** Instructions to follow **
Transcribe the stretch of entries below from the line with "You are a computer-use agent. This" through the line with "The height and width of the screenshot is (782, 1024).", exactly and with both ends included; leave out all other lines.

** Provided material **
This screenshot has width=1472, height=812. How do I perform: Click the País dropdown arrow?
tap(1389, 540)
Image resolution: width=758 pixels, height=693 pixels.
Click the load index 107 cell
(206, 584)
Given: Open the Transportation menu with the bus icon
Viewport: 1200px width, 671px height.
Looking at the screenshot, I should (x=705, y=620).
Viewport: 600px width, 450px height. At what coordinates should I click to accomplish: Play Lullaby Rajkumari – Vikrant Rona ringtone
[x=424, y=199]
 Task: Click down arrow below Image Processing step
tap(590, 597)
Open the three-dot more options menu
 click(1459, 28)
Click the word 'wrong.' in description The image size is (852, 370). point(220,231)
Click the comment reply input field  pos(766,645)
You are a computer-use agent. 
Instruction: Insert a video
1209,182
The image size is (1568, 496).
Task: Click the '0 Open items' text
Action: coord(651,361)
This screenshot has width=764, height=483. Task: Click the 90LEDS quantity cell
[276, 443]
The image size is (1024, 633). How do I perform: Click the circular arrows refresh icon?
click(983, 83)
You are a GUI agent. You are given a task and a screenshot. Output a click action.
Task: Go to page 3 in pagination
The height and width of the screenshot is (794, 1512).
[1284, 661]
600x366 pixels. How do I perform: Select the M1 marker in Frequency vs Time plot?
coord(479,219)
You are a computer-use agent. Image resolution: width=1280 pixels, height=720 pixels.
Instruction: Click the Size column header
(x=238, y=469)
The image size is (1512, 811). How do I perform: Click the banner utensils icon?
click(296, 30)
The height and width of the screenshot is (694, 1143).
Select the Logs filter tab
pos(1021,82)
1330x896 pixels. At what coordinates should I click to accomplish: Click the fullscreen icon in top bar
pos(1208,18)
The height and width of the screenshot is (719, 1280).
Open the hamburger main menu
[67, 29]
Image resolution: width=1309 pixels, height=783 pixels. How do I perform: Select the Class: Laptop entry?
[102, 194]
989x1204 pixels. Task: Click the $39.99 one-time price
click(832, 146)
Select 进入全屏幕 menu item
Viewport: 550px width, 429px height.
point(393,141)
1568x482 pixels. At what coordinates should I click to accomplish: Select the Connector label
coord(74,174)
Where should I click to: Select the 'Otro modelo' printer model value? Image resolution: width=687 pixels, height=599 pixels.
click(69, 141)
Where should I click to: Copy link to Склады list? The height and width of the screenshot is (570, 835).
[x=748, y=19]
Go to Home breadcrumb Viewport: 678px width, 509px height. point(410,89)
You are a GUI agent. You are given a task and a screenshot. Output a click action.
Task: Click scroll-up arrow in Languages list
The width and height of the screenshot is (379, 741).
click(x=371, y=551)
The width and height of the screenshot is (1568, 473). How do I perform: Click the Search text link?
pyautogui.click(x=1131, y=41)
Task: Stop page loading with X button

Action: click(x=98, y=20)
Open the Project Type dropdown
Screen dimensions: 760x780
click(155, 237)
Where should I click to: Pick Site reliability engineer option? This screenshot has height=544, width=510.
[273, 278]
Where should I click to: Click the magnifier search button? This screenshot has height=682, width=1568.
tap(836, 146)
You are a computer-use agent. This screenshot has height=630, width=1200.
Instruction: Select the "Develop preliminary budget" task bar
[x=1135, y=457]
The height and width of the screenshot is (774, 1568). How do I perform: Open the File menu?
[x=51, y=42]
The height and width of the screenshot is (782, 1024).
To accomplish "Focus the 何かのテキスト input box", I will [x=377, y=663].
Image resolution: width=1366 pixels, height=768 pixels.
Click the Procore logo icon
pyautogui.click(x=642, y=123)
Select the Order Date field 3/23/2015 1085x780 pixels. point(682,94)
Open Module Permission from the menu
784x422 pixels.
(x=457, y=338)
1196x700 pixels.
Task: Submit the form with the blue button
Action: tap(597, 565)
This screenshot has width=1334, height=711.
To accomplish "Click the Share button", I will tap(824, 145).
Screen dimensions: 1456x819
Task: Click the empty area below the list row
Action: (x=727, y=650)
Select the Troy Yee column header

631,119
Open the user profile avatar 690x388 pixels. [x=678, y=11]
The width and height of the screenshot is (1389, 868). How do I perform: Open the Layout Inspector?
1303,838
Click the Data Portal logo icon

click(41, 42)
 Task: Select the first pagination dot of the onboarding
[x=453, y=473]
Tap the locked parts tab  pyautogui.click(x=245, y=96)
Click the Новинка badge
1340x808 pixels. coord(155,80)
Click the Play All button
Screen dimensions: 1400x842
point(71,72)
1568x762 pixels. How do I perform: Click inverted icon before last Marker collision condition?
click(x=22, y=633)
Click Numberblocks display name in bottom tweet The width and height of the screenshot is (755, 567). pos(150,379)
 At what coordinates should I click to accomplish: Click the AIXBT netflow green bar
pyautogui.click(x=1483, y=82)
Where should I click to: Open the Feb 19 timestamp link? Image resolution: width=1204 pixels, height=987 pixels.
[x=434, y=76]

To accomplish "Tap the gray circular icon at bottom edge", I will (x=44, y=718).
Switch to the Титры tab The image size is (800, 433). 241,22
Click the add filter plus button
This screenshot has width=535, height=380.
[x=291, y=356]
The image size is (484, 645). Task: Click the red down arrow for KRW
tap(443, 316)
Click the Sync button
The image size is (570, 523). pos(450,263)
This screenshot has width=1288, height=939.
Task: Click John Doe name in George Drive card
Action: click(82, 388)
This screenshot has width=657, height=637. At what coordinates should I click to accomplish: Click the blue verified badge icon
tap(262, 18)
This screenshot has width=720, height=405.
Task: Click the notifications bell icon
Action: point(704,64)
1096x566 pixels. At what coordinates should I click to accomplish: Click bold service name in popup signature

** Solution **
You are a computer-use agent. This screenshot has height=630, width=1200.
Instruction: Select the "Develop preliminary budget" task bar
[x=1135, y=457]
The height and width of the screenshot is (774, 1568). How do I perform: Open the File menu?
[x=51, y=42]
The height and width of the screenshot is (782, 1024).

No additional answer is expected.